戦の繰り広げられている外側へ、とにかく同じ方角へ。
そうやって幾重もの敵の包囲を切り抜けて、敵の姿も味方の姿も誰も見えない雑木林の中までたどり着いた所で気力と体力が尽きる。だが……生き残る事には成功した。
その後、駿府へと戻る今川軍と遭遇しないように気を付けながら野宿をし、行く先々の農民に僅かな粥などを恵んでもらいながら何日もかけて東駿河のはま城に辿り着く。
幸い、主も命は繋ぎ止めてくれたようだし、自分も逃げる途中で敵の槍が腕や足を掠めた程度の浅い切り傷だけで済んだ。だがあの戦場で自分は一度は主君を逃がし切る事を諦めようとした、その後悔だけはいくら拭おうとしても消えなかった。
(俺がもっと強ければ……クッソ!!)
身体が満足に動かせるようになってからはずっと槍の稽古に明け暮れていたが、いくら無心に槍を振るい続けても達成感を得られることは無かった。

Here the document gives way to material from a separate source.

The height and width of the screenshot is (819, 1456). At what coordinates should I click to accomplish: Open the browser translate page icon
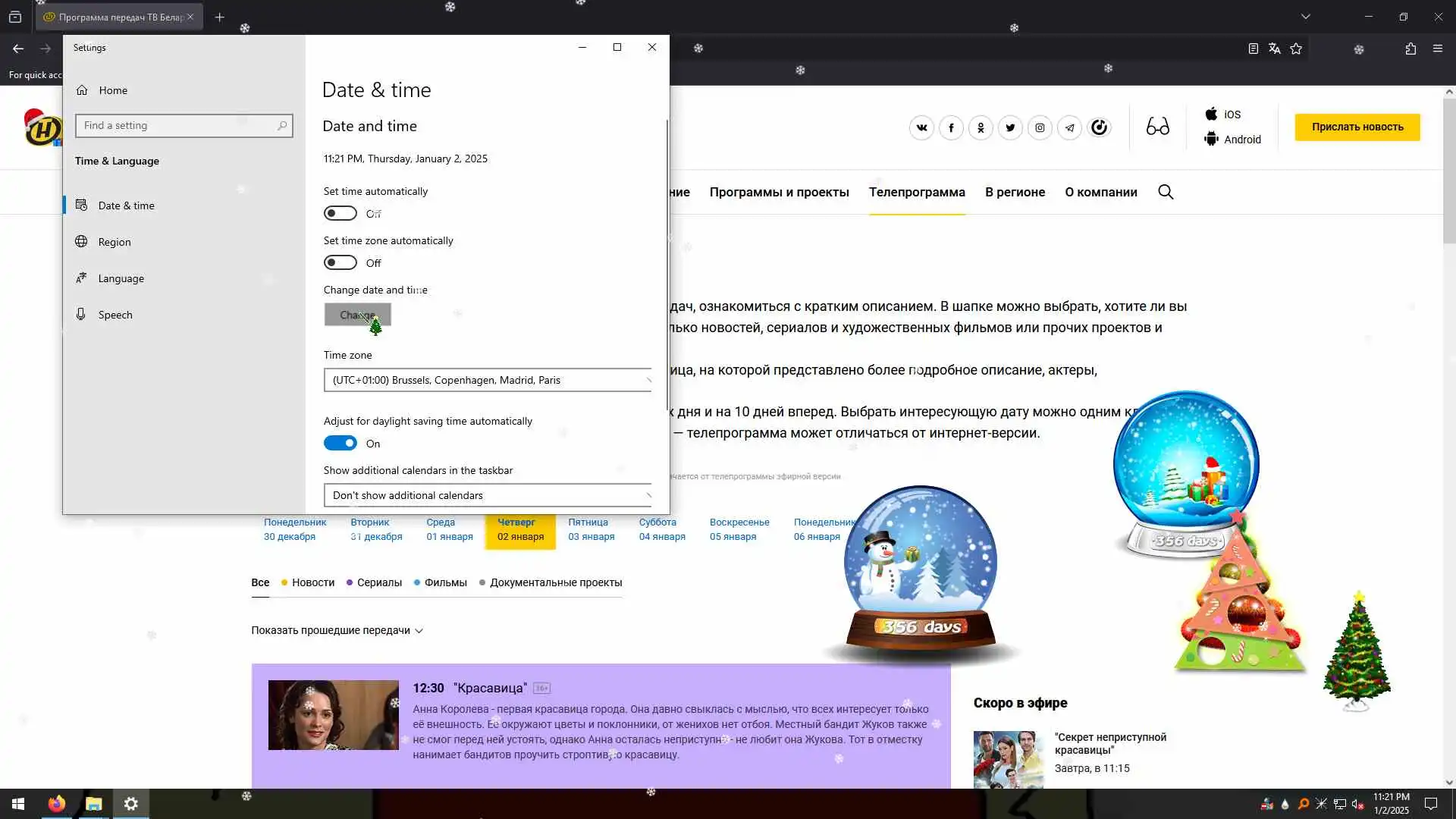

日が暮れて、稽古を終えて砦に戻る。狭い砦の中で生活していればどうしても、不自由な右肩をだらんと下げて不便そうに生活している自分の主君の姿を目にしてしまう。自分のせいでこうなっちまったんだという現実を、逃げようとした弱い自分を突き付けられるような気がした。
(もっと……ここに居たのでは掴めない強さを……)
その想いはどんどん強くなっていき、誰にも止めることは出来なかった。
秋が終わる頃、左馬之助は戦いに身を投じる為、長く過ごした東駿河を離れる事にした。